::: TEXT PROVIDED :::

Skip to main content

Publishing

Publishing is automatic on a GitHub release — you never run dotnet nuget push by hand.

Flow (.github/workflows/nuget-publish.yml)

Triggered on release: published. Two jobs:

  1. sync-version — checks out main, strips the leading v from the release tag, and compares it to the <version> in application.properties. If they differ it edits the file, pushes a release-sync/<version> branch, opens a CI/CD-labeled PR, and auto-merges it (gh pr merge --admin --squash --delete-branch). This keeps application.properties (the single source of truth for the package version) in lockstep with the tag.
  2. publish (needs: sync-version) — checks out main, sets up .NET 10.0.x, then:
    dotnet pack src/Schuly.Plugin.Abstractions/Schuly.Plugin.Abstractions.csproj \
    --configuration Release -o ./out
    dotnet nuget push ./out/*.nupkg \
    --api-key ${{ secrets.NUGET_API_KEY }} \
    --source https://api.nuget.org/v3/index.json \
    --skip-duplicate
    --skip-duplicate makes a re-run safe if the version already exists on NuGet.org.

Where releases come from

Releases are cut by .github/workflows/auto-release-on-main.yml, which fires only when the shipped backend DLLs change (paths: src/Schuly.Plugin.Abstractions/libs/**). It computes the next patch version from application.properties and runs gh release create. Releases for contract changes are otherwise driven by release-drafter — see versioning.

::: SOURCE DATA :::

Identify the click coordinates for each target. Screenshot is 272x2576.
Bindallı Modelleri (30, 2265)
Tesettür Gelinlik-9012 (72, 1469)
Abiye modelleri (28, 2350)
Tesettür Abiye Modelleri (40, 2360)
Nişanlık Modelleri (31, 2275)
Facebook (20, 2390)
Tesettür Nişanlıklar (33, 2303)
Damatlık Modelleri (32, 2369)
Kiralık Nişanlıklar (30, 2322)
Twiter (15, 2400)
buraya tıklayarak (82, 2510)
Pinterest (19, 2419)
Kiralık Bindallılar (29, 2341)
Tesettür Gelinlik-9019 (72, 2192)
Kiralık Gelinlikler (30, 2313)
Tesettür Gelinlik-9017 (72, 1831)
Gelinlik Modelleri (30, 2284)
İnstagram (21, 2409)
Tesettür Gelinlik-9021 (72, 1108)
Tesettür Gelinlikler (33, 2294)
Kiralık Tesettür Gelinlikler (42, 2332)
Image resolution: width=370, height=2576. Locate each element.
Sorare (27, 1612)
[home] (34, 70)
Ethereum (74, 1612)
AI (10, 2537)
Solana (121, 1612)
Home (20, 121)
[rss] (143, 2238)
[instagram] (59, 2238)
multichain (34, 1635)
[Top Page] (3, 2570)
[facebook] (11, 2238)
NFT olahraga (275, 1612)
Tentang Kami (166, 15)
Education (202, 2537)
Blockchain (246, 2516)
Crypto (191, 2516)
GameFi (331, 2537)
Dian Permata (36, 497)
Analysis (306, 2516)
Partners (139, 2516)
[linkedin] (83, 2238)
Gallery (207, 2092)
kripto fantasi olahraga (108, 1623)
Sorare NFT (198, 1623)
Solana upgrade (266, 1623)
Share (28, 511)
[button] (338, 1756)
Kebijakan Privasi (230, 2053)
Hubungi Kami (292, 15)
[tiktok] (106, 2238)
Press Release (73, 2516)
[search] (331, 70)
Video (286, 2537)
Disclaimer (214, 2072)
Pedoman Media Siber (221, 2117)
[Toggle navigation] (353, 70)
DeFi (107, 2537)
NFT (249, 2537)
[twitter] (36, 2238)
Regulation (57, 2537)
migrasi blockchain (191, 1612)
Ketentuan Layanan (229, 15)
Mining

:::

THE PROBLEM: What comes next in the publishing documentation, picking up right after its final sentence?

RESPONSE AREA:
Package metadata

Edit metadata in the csproj PropertyGroup (src/Schuly.Plugin.Abstractions/Schuly.Plugin.Abstractions.csproj): PackageId, Description, Authors, PackageProjectUrl, PackageLicenseExpression (MIT), PackageTags, etc.

Two READMEs

FileAudienceNotes
README.md (repo root)GitHubCentered logo, badges, raw HTML.
src/Schuly.Plugin.Abstractions/NUGET_README.mdNuGet.orgPlain markdown with absolute image URLs — NuGet.org doesn't render HTML, and relative image paths won't resolve.

The csproj sets <PackageReadmeFile>README.md</PackageReadmeFile> and packs NUGET_README.md as README.md inside the package:

<None Include="NUGET_README.md" Pack="true" PackagePath="README.md" />

So the NuGet page shows NUGET_README.md, while the GitHub repo page shows the root README.md.

Icon

The package icon is assets/app_icon.png, packed as icon.png:

<None Include="../../assets/app_icon.png" Pack="true" PackagePath="icon.png" />

and wired up with <PackageIcon>icon.png</PackageIcon>.